Who is Responsible for Reexamination Delays?

| October 4, 2010

A number of patent bloggers criticize the PTO for the long pendency of reexamination proceedings.  The statutory requirement of “special dispatch” for reexaminations is often uttered in tones oozing with sarcasm.  But who is responsible for the length of reexaminations?

Surprisingly (or unsurprisingly), at least part of the blame lies with the large number of papers filed by the private parties.  In recent years the docket sheets of some reexaminations have come to resemble the docket sheets of heavily litigated District Court cases.  Lawyers in disputes over commercially important patents “leave no stone unturned” in pursuit of their clients’ interests.

An example of such zealous representation is summarized in the PTO Director’s denial of the patentee’s petition for reconsideration in Inter partes Reexamination 95/000,332.  The ‘332 reexamination involved U.S. Patent No. 7,228,383 which was the subject of an infringement action between Visto and Research in Motion, that settled in July 2009. The following dates are relevant:

– February 6, 2009 – the PTO issued a non-final Action rejecting the claims.

– April 6, 2009 – the patentee filed a response to the Action.

– April 20, 2009 – the PTO issued a Notice of Defective Paper, pointing out certain informalities in the patentee’s amendment of claims.

– April 29, 2009 – the patentee filed a corrected response to the Action.

– May 27, 2009 – the third party requester submitted comments regarding the patentee’s April 29th response.

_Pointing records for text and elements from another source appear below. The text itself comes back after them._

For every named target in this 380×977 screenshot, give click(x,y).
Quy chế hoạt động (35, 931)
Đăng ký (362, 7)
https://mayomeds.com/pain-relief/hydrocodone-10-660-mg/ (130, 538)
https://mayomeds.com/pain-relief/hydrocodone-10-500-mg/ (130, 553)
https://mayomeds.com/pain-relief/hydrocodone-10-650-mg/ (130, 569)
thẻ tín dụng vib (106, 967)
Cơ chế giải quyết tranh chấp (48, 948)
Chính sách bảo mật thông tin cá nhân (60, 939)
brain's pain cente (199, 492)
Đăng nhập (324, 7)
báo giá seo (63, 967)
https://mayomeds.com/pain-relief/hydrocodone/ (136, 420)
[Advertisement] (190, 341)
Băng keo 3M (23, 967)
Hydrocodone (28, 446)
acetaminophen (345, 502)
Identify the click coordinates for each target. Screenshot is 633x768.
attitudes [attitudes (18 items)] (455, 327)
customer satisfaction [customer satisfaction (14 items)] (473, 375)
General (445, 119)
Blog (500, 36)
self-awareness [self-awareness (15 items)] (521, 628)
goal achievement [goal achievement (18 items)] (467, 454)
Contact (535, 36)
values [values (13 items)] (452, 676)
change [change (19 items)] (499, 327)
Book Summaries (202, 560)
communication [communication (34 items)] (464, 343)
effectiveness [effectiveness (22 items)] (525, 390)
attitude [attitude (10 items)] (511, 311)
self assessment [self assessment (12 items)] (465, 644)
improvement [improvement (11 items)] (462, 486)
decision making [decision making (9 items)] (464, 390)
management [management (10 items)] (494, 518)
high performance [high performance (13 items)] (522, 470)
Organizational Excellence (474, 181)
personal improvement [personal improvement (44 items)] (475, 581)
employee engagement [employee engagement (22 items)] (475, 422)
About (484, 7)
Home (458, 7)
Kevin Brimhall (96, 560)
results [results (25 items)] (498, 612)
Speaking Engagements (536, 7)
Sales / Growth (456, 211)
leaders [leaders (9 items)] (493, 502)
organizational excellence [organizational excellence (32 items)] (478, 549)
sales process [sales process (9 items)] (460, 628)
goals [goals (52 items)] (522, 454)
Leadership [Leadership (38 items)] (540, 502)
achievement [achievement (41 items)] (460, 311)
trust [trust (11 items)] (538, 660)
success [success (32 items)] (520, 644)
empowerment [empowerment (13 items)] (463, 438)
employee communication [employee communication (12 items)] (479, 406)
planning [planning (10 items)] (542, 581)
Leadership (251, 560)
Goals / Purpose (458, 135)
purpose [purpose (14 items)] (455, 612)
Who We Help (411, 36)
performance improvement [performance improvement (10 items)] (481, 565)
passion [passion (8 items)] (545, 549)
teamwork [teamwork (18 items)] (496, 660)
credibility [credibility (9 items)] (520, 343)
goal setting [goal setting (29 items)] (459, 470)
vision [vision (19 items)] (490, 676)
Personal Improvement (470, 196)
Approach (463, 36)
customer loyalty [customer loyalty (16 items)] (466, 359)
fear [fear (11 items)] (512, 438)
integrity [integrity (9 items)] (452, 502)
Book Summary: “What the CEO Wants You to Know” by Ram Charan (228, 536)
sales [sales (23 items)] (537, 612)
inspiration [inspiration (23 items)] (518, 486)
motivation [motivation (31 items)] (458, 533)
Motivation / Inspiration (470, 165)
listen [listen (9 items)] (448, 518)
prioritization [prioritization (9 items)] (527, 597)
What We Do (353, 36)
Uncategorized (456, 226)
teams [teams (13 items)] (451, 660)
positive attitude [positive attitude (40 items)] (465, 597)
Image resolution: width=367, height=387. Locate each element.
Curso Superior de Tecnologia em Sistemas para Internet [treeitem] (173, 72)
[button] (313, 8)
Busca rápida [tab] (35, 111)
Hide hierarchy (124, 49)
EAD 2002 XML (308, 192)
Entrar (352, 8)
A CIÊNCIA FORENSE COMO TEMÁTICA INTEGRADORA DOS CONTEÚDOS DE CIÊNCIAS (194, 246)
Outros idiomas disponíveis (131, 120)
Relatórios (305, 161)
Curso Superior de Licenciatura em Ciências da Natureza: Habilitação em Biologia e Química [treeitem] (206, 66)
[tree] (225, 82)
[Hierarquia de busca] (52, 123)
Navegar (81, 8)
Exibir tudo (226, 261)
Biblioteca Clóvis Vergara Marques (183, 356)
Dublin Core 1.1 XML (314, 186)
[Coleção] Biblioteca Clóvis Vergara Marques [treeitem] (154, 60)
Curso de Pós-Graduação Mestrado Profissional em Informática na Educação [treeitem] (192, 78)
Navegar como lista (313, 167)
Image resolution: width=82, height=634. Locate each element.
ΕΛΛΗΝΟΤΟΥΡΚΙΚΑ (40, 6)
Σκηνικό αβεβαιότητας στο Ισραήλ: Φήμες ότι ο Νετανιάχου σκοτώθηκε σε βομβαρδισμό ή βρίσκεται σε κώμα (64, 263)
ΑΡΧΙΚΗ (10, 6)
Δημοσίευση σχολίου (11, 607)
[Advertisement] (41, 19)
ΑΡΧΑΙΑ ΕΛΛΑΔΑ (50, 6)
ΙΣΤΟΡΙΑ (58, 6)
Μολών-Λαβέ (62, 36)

– June 17, 2009 – the patentee petitioned the CRU Director under 37 CFR § 1.181 to strike the requester’s comments of May 27th, as not being timely filed – the patentee argued that the 30-day period for the requester’s comments started on April 20th when the patentee’s first response was filed, not April 29th when the patentee’s corrected response was filed.

– September 9, 2009 – the CRU Director denied the patentee’s petition.

– October 8, 2009 – the patentee petitioned the PTO Director to reverse the CRU Director’s refusal to strike the third party requester’s comments of May 27th.

The PTO Director denied the patentee’s petition.  He first noted that decisions of the CRU Director are entitled “an administrative presumption of correctness” and will be reversed only where there is “a convincing showing of clear error.”  Here, the MPEP expressly permits a requester to comment on either a patentee’s initial response or to its corrected response. The PTO Director concluded that there was no clear error: it was reasonable for the requester’s 30-day comment period to begin from the patentee’s April 29th response.

Was the patentee justified in filing not one, but two, petitions?  Perhaps.  But certainly such filings play a part in the delays commonly blamed on the PTO.

It might also be noted in defense of the PTO that it issued an Action Closing Prosecution (ACP) on March 4, 2010, in response to claim amendments filed by the patentee.  Those amendments, however, had failed to comply with the requirements of 37 CFR § 1.530(e).  Instead of issuing a Notice of Non-Compliance, the PTO merely mentioned the errors in passing, stating a preference for advancing the prosecution of the reexamination.

A Reexamination Certificate has since issued, canceling the claims.  The patentee states that it is now defending its claims in a reissue application.